947 A.2d 808, 2008 Pa. Super. 81, 2008 Pa. Super. LEXIS 637, 2008 WL 1838344
CourtSuperior Court of Pennsylvania
DecidedApril 25, 2008
Docket1568 WDA 2007
StatusPublished
Cited by22 cases

This text of 947 A.2d 808 (Commonwealth v. Bailey) is published on Counsel Stack Legal Research, covering Superior Court of Pennsylvania primary law. Counsel Stack provides free access to over 12 million legal documents including statutes, case law, regulations, and constitutions.

Bluebook
Commonwealth v. Bailey, 947 A.2d 808, 2008 Pa. Super. 81, 2008 Pa. Super. LEXIS 637, 2008 WL 1838344 (Pa. Ct. App. 2008).

Opinions

OPINION BY

BENDER, J.:

¶ 1 Joel D. Bailey (Appellant) appeals from the August 7, 2007, judgment of sentence of 30 days to 6 months imprisonment, fines, and costs imposed after he was convicted of driving while imbibing1 and driving under the influence of a high rate of alcohol.2

¶ 2 On June 13, 2006, at approximately 7 p.m., Officer Rice of the Windber Borough Police Department observed a black Pontiac TransAm being operated “at a high rate of speed.” N.T., Suppression Hearing, 4/2/07, at 5, 7, 22. Officer Rice further testified that he noticed that the TransAm exhaust system was “very loud.” Id. at 8. The vehicle looked similar to a vehicle Officer Rice knew as being owned by a party with a suspended driver’s license.
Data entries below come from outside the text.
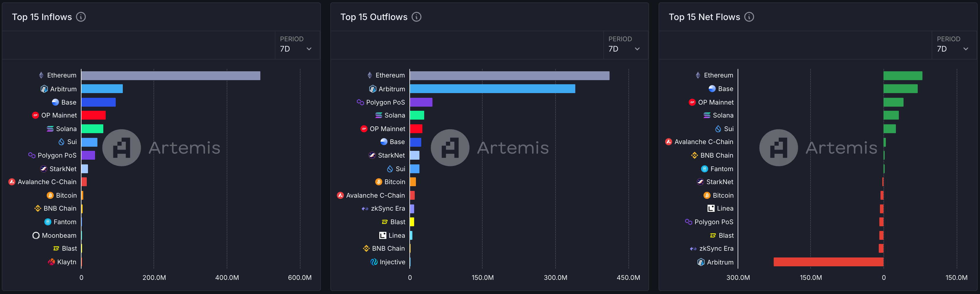The height and width of the screenshot is (294, 980).
Task: Click the Moonbeam icon in Inflows chart
Action: 36,236
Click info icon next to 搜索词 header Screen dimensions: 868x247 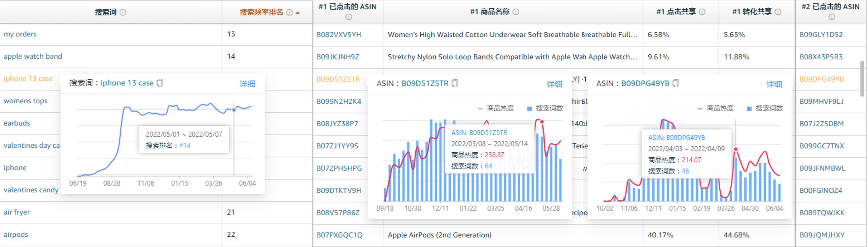pos(123,12)
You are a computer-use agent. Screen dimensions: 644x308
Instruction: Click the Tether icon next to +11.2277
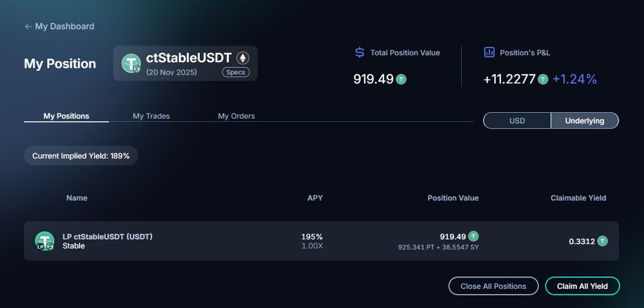coord(543,80)

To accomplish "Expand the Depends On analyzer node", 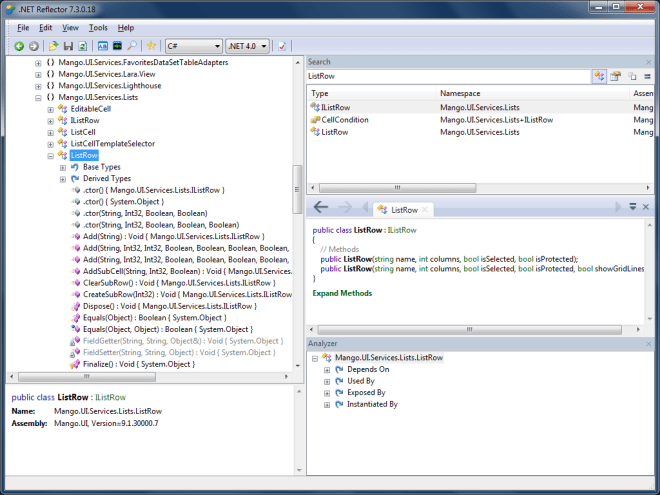I will 326,369.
Id. Acting on this suspicion, Officer Rice radioed Officer Walls of the Paint Township Police Department.3 Id. at 9. Officer Rice testified that he asked Officer Walls [810]*810to keep a lookout for a TransAm “with [an] extremely loud exhaust.” Id. at 9-10. Officer Rice also informed Officer Walls that he suspected the TransAm was being operated by a driver with suspended operating privileges. Id.
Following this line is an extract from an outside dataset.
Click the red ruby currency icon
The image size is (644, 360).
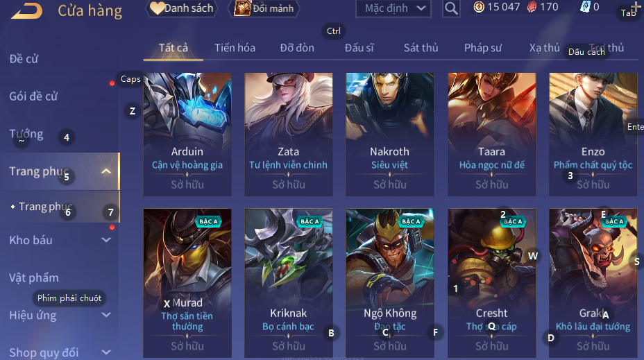click(532, 7)
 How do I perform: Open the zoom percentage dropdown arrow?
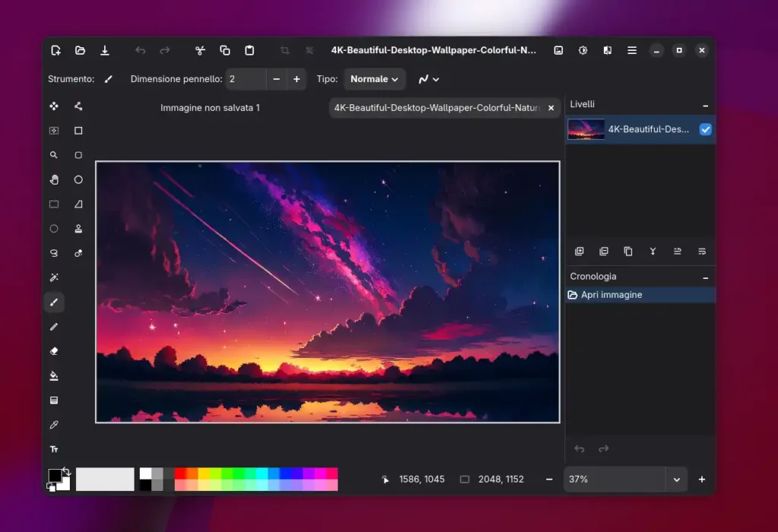tap(676, 480)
¶ 3 Approximately seven hours after receiving this information, Officer Walls spotted a black TransAm. Officer Walls testified that he received a radio call from Officer Rice informing him to be on the lookout for a TransAm with “no exhaust” system. Id. at 39. Officer Walls also testified that when he spotted the TransAm, he noticed the exhaust system of the vehicle was louder than the exhaust systems of other TransAms he had been around. N.T. at 34. Officer Walls testified that he then pulled over the TransAm because he had a reasonable suspicion the vehicle was equipped with what he deemed to be a “faulty exhaust,” based on the noise the system was making, and because he thought “the person operating the vehicle was under suspension.” Id. at 35, 40.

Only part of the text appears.